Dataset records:
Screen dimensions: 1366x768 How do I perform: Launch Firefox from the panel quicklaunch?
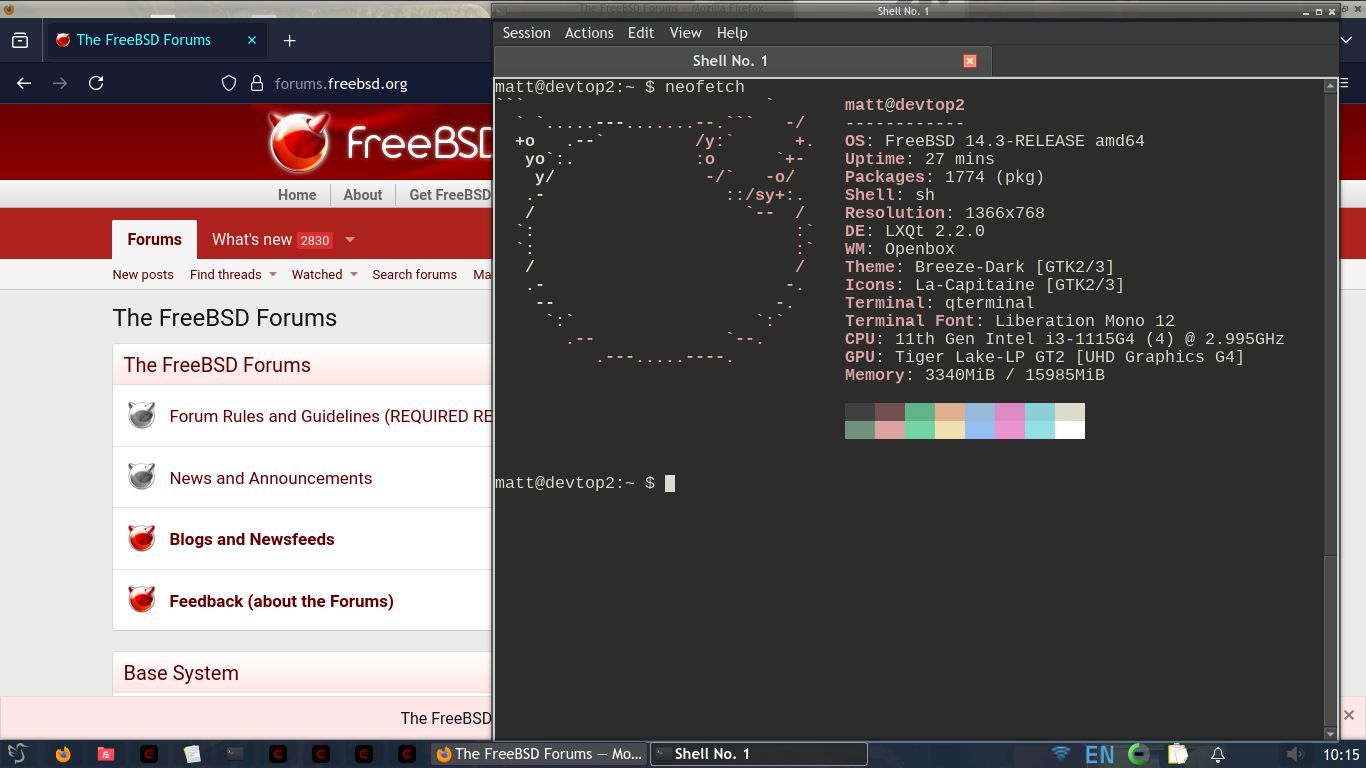[x=63, y=754]
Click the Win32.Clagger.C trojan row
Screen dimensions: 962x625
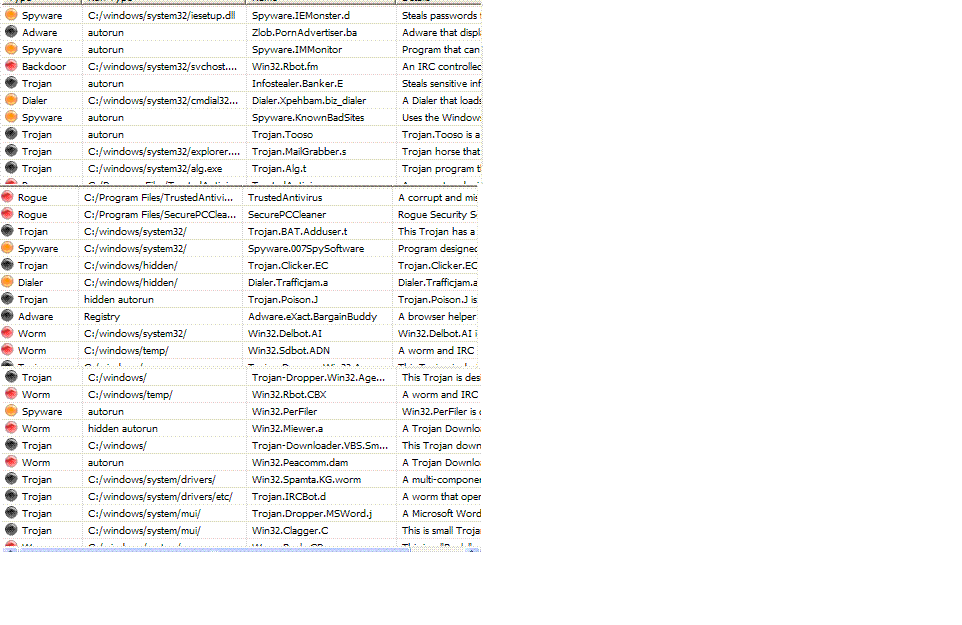pyautogui.click(x=241, y=531)
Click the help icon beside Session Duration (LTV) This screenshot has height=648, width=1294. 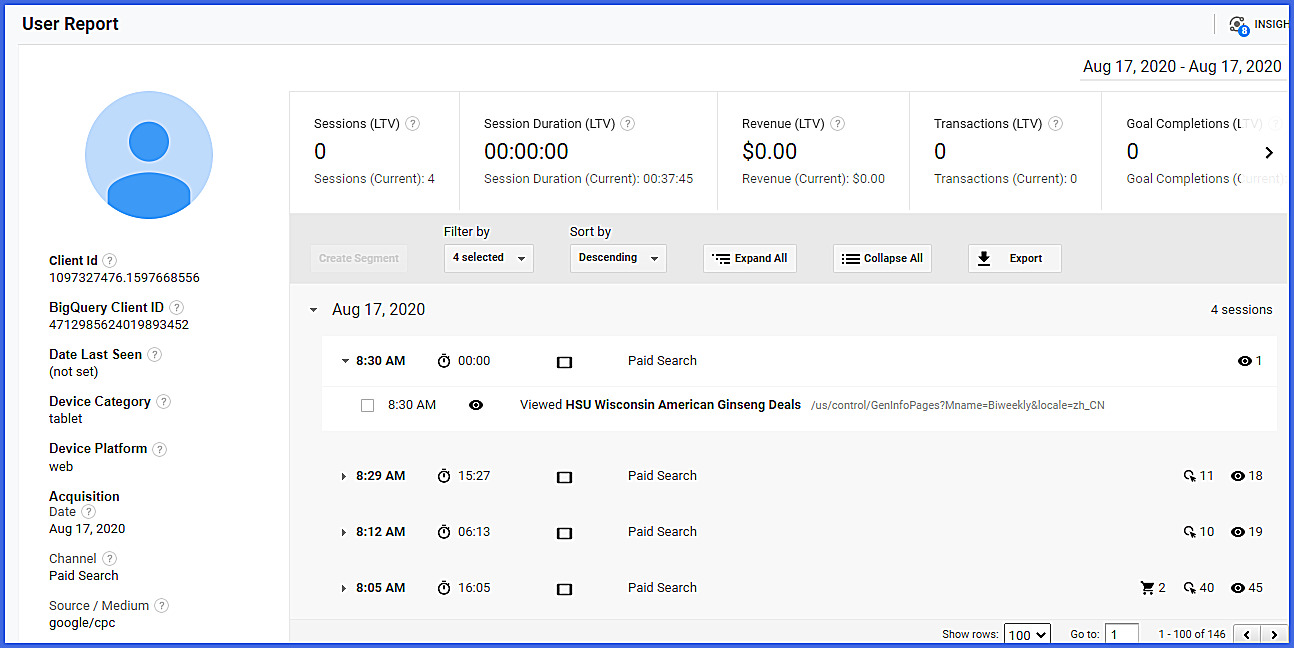click(x=627, y=123)
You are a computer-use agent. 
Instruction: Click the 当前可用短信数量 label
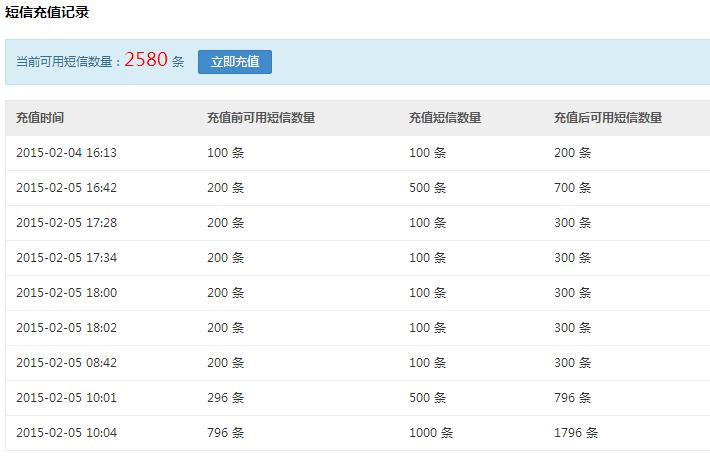[x=68, y=62]
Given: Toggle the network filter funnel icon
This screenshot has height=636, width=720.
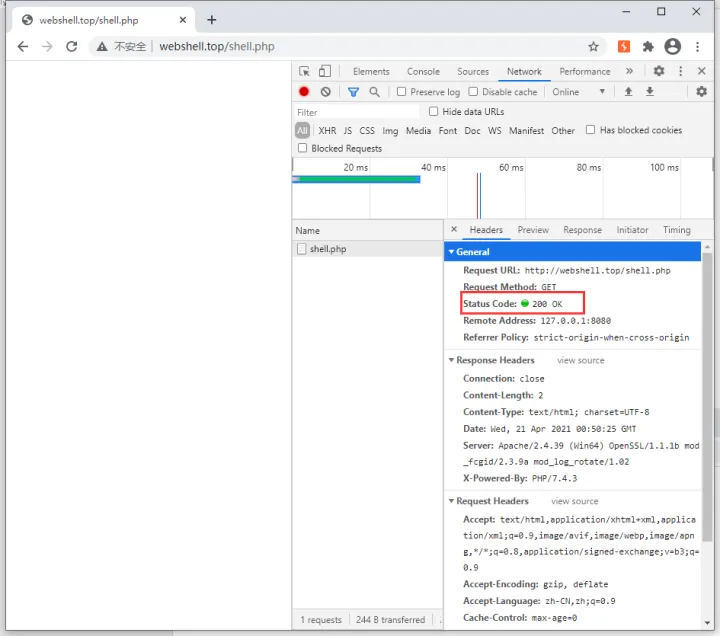Looking at the screenshot, I should coord(353,92).
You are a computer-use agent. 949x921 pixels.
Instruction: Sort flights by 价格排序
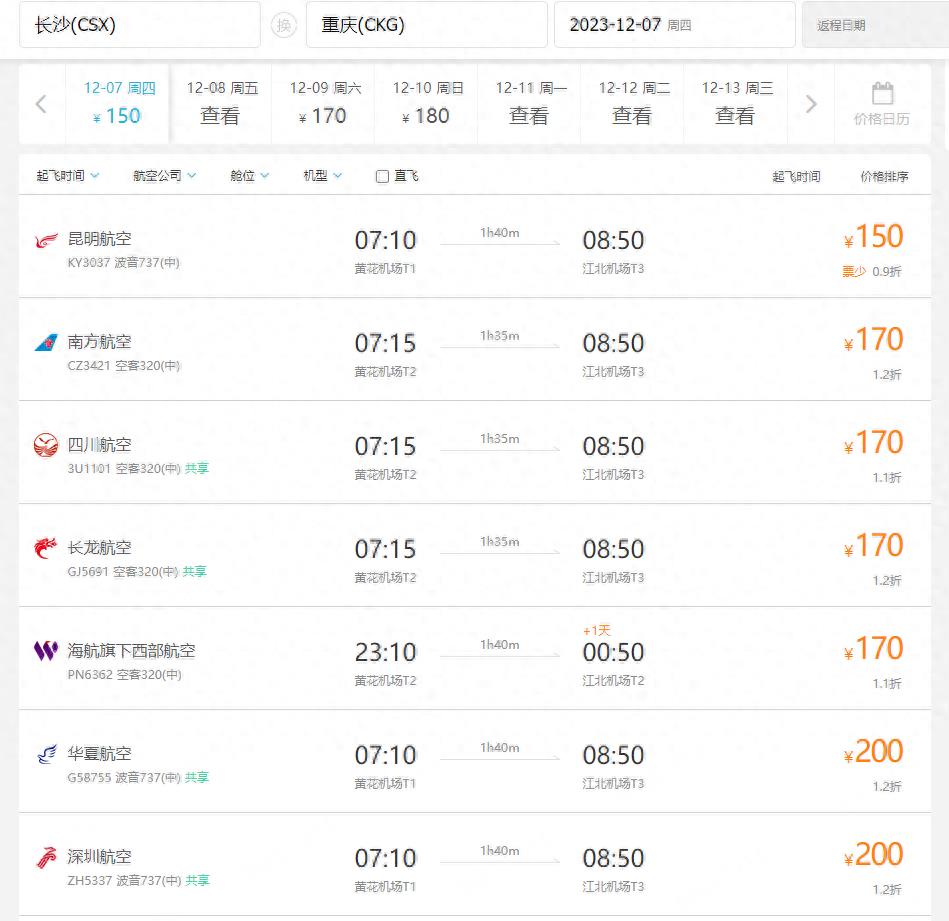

* **Task details**:
Where a line in the records above contains the word "computer", copy that line.

* **Reply**:
You are a computer-use agent. 
You are a computer-use agent. 949x921 pixels.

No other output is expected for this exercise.